Collect every line in the entries that contains the string "from" and copy each one. Case counts.
-- BEGIN --
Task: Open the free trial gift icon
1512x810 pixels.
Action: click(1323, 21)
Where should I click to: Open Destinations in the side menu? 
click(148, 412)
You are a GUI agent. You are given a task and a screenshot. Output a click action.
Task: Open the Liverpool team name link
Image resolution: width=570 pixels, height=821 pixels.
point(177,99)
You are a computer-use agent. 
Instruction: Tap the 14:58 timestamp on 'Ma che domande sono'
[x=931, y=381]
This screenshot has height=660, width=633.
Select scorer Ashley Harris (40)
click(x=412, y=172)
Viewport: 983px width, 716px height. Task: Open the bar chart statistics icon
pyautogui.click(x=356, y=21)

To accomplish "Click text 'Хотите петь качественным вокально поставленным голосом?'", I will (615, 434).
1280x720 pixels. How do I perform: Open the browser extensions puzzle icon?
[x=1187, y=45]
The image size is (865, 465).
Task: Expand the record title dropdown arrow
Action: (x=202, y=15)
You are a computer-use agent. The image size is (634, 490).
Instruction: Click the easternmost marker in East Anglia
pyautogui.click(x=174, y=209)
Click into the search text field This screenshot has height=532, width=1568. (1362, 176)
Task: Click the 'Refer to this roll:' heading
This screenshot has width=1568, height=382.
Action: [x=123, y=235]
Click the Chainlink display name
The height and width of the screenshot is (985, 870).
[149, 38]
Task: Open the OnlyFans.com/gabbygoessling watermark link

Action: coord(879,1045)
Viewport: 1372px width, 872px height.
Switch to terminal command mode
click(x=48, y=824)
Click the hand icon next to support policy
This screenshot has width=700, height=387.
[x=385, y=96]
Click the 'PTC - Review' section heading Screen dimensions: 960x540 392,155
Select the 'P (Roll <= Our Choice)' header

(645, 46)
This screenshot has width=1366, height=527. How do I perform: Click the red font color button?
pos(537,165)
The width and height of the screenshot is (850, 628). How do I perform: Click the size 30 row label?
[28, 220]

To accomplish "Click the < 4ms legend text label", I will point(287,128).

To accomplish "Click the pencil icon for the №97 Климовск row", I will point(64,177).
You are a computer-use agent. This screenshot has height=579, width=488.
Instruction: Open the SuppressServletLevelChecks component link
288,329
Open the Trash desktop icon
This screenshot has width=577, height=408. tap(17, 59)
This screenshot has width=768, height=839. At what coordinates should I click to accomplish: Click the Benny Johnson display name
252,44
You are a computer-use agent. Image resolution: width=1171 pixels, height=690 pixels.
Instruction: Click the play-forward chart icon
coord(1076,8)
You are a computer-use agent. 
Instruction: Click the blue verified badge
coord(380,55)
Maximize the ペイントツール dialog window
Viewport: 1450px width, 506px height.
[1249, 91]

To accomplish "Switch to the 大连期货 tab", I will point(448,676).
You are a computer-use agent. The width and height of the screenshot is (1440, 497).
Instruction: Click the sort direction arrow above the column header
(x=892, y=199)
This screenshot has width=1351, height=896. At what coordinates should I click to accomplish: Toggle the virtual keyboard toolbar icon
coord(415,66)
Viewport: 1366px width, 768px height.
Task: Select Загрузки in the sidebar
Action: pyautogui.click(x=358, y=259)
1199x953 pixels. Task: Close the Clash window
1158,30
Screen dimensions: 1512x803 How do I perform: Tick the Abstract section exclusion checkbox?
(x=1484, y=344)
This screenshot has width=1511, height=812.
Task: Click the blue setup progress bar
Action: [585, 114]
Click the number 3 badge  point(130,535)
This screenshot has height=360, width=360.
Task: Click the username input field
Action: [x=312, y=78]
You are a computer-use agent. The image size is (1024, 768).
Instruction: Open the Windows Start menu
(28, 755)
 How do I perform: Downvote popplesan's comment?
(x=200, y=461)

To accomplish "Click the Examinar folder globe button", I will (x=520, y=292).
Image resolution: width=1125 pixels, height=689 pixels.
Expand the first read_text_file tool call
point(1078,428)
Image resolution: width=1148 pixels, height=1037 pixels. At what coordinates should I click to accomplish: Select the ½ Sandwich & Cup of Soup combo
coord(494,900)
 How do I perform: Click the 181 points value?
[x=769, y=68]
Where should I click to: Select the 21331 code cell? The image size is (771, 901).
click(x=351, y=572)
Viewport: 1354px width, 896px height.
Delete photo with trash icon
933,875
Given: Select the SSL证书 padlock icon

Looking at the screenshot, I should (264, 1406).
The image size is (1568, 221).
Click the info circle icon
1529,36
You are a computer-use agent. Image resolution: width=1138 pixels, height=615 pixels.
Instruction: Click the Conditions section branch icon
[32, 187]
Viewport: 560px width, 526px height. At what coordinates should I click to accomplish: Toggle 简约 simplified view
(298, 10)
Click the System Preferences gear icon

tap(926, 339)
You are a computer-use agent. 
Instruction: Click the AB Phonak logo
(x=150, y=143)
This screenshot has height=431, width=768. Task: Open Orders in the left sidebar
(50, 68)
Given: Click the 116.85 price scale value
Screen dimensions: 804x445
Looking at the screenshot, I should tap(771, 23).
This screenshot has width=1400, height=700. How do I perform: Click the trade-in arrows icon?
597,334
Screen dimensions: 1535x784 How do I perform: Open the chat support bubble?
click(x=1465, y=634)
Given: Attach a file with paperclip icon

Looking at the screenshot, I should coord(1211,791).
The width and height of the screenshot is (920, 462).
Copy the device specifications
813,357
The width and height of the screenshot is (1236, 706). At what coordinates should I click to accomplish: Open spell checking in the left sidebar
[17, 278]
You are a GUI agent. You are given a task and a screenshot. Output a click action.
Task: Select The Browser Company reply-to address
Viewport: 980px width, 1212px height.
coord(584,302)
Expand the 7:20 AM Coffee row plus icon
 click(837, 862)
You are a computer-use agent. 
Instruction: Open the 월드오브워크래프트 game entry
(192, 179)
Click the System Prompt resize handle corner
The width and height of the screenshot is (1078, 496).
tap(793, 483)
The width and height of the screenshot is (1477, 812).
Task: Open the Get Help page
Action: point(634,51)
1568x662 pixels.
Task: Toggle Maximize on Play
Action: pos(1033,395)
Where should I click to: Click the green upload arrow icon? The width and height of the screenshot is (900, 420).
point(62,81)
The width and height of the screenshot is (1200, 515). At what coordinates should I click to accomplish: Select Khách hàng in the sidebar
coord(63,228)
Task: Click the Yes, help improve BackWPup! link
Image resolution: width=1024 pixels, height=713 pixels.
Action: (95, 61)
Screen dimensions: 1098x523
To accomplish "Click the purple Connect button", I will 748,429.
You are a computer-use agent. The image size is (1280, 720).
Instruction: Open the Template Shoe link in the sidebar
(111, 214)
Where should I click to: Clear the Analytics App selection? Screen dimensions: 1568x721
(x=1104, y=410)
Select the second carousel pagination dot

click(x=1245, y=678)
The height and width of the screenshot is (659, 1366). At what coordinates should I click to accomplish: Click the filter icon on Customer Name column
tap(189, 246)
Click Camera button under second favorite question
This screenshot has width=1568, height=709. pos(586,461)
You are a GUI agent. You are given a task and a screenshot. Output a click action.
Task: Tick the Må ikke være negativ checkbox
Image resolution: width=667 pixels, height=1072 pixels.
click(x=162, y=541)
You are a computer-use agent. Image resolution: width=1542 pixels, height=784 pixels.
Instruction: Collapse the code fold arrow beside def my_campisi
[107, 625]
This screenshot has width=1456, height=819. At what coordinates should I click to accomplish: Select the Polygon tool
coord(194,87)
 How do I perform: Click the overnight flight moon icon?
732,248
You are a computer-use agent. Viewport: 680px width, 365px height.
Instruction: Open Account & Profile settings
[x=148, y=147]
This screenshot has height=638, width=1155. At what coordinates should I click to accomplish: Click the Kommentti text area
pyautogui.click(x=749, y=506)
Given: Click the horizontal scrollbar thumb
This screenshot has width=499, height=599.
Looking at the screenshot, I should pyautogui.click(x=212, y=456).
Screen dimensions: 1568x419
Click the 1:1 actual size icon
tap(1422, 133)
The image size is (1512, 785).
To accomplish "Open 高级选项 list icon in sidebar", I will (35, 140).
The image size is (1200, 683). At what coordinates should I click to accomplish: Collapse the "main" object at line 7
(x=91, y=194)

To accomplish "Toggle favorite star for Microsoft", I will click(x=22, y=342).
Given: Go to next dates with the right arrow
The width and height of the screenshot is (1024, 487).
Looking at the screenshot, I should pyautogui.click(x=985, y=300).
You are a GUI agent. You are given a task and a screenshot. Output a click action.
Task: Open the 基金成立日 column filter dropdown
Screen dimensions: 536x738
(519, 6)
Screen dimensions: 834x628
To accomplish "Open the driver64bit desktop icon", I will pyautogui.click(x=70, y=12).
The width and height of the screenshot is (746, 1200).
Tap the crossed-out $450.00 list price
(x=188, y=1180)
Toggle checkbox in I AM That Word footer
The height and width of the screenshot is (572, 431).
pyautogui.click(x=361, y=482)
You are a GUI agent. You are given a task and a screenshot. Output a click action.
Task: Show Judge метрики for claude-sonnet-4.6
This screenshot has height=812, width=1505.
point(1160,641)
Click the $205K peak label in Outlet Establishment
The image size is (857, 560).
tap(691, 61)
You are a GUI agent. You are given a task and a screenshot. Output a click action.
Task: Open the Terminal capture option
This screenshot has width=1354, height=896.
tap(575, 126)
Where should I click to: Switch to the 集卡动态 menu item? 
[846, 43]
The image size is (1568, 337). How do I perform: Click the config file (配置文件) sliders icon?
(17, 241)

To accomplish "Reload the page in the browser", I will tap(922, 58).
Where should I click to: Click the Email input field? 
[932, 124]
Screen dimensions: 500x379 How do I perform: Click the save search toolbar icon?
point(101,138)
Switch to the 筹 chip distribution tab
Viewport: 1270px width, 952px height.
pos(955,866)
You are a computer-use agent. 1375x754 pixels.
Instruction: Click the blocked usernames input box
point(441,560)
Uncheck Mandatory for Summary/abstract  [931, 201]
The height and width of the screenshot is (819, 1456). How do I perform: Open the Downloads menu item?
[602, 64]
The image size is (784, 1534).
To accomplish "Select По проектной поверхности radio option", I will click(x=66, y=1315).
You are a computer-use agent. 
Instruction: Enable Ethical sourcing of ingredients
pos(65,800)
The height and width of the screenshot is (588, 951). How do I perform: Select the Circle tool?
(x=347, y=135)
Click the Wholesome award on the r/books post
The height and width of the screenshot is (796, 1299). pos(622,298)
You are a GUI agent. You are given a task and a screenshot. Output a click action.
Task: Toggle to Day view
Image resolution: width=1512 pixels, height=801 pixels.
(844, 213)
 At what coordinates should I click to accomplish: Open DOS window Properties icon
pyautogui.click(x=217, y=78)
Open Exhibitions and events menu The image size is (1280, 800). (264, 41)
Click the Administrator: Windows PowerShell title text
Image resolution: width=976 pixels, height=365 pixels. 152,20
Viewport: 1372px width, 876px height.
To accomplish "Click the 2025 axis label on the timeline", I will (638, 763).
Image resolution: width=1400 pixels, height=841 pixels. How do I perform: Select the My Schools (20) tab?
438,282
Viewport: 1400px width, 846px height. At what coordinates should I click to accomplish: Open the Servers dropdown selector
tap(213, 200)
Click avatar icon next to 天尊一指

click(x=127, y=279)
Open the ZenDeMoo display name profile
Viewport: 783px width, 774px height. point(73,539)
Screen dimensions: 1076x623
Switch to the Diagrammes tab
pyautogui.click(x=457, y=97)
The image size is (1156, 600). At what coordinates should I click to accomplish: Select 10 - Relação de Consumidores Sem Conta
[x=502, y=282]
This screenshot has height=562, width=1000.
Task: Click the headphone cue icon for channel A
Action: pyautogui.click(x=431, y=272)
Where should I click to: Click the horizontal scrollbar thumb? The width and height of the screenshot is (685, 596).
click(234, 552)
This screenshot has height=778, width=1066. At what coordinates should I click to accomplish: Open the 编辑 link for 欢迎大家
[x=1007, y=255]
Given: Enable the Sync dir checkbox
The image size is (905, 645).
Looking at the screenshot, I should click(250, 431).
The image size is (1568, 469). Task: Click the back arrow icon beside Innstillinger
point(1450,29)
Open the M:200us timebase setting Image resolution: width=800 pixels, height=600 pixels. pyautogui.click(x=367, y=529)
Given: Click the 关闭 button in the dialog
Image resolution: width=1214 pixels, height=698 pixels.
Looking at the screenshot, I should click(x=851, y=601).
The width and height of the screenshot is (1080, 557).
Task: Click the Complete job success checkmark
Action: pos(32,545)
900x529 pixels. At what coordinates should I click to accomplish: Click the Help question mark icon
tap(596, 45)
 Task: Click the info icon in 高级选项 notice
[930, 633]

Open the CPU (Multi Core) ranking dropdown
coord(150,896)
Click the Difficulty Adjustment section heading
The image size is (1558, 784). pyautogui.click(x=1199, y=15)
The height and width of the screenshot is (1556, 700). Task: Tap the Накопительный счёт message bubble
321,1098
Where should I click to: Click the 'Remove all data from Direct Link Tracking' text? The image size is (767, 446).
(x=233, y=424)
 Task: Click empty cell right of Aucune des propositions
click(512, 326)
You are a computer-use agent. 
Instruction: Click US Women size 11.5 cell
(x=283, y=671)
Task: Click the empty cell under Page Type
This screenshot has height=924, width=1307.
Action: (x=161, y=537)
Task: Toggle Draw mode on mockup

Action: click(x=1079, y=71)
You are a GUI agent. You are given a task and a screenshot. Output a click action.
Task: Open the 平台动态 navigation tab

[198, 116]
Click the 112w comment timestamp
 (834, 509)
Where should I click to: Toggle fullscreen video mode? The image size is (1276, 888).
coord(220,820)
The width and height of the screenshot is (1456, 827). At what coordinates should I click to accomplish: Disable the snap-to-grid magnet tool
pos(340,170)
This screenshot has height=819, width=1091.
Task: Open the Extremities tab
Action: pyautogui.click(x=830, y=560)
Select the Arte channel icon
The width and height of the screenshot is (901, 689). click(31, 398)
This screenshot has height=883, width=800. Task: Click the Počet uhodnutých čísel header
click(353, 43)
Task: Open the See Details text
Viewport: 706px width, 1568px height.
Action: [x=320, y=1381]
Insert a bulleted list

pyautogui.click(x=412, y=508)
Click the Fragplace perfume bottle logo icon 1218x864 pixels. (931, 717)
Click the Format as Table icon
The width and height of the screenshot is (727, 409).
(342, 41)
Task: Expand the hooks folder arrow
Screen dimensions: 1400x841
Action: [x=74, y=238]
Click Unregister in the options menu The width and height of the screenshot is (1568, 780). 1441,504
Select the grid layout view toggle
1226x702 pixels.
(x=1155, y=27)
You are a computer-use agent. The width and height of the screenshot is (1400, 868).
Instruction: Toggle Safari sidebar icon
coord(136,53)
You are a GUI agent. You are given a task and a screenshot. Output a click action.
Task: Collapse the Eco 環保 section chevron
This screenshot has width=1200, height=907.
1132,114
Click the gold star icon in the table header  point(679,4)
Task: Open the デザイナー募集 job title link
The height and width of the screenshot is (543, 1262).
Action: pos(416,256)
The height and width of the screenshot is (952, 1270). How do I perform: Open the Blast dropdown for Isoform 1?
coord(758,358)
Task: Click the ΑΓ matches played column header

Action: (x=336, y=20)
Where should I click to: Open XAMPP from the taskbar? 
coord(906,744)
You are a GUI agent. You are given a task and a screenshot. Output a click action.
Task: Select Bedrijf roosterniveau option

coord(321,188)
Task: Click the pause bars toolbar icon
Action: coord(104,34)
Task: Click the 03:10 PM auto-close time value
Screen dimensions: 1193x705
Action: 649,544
-- END --
Exercise result |
Where should I click to: Click the 'Remove all data from Direct Link Tracking' text? The image size is (767, 446).
Where should I click to: Open XAMPP from the taskbar? 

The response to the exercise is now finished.